Natasmi Cortez 29/01/2024Todo o povo dessa terra quando pode cantar, canta de dorE de guerra em paz
De paz em guerra
Todo o povo dessa terra
Quando pode cantar
Canta de dor
Decidi começar esse breve texto de opinião, trazendo a letra de Clara Nunes, na música ‘O canto das três raças’ que melhor expressa minha experiência com a leitura de Capão Pecado.
Ferréz, um homem que venceu o meio do qual veio, narra em um texto simples, o retrato de vidas marginais. Marginais, pois estão á margem da sociedade, à margem das oportunidades, à margem da esperança.

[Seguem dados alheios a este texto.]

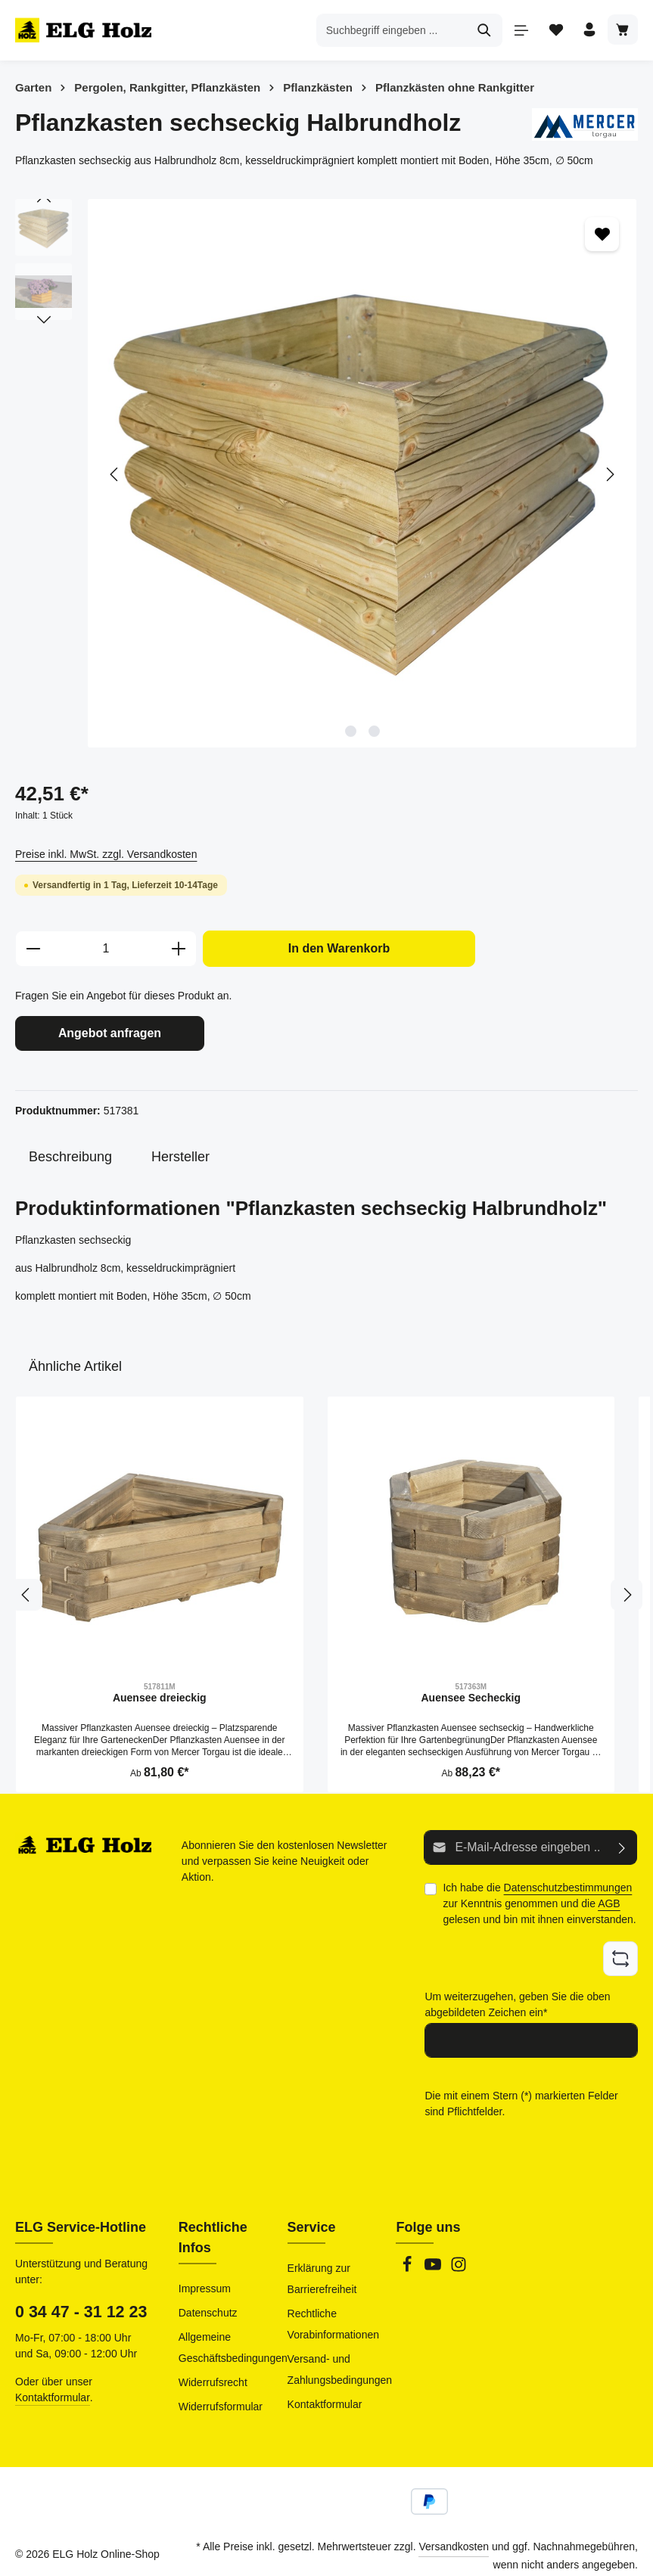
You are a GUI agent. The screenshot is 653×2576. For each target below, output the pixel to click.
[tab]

É uma história de muita luta, de perseverança e fé, mas também de exaustão, revolta e rendição.
Em nenhum momento Ferréz romantiza a vida diária nessa pequena comunidade de São Paulo, pelo contrário, seu texto é o relato frio da violência e da escassez como normalidade no cotidiano de uma gente que já nasceu condenada. Nunca acreditei em meritocracia, mas a falácia de tal termo nunca ficou tão evidente quanto na leitura de Capão Pecado.

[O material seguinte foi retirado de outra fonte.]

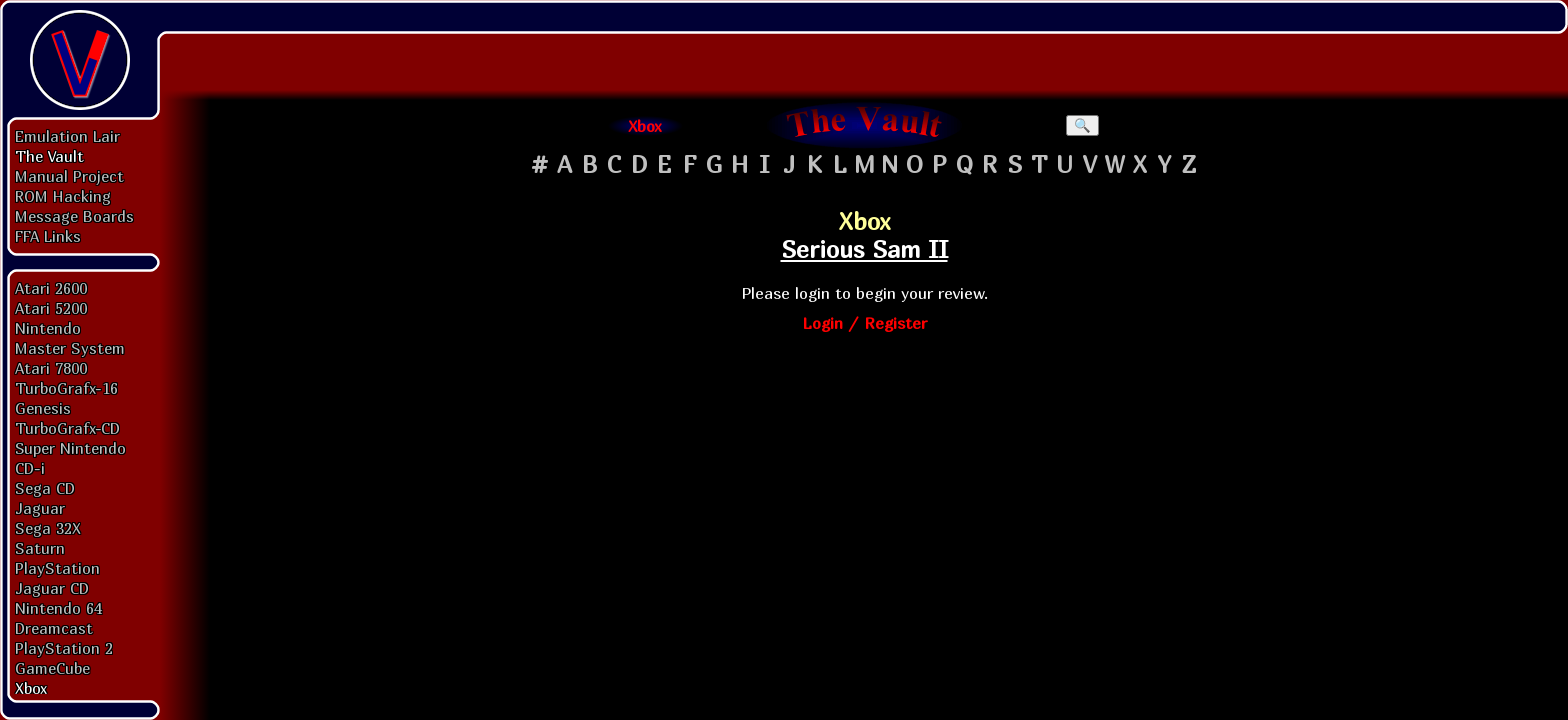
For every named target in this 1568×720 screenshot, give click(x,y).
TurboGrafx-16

Não há heróis nessa história, mas sim sobreviventes. Indivíduos que desprovidos do mínimo, lutam desesperadamente para vencer um dia de cada vez. Há os que resistem e há os que desistem.
A experiência de leitura é pessoal, e parte do social do leitor, das vivências do leitor. A narrativa direta de Ferréz demonstra urgência em contar aquilo que esteve escondido por tantos anos. Não há poesia no texto, apenas a realidade fria e cruel.
Um livro que pode ser lido por todos, que não se esbalda em palavras complexas ou significados ocultos. A vida tal como ela é, talvez não para a maioria de nós que vivemos nessa bolha, mas para uma grande maioria invisível e sem voz.
Ferréz é o elo que liga experiências de vida diferentes. Sua voz denuncia o abondo do Estado, sua caneta retrata que as leis não se aplicam a todos igualmente. Direitos e obrigações possuem valores diferentes e podem ser moldados por quem tem o poder de barganha. Dinheiro. E se você não tem, é só mais uma peça insignificante da engrenagem, daquelas que quando quebram, são rapidamente substituídas por outra.
O tom do livro é esse, de desesperança, de guerra perdida, e foi por isso que pensei na música da Clara. No meio de tanta falta, sobra dor.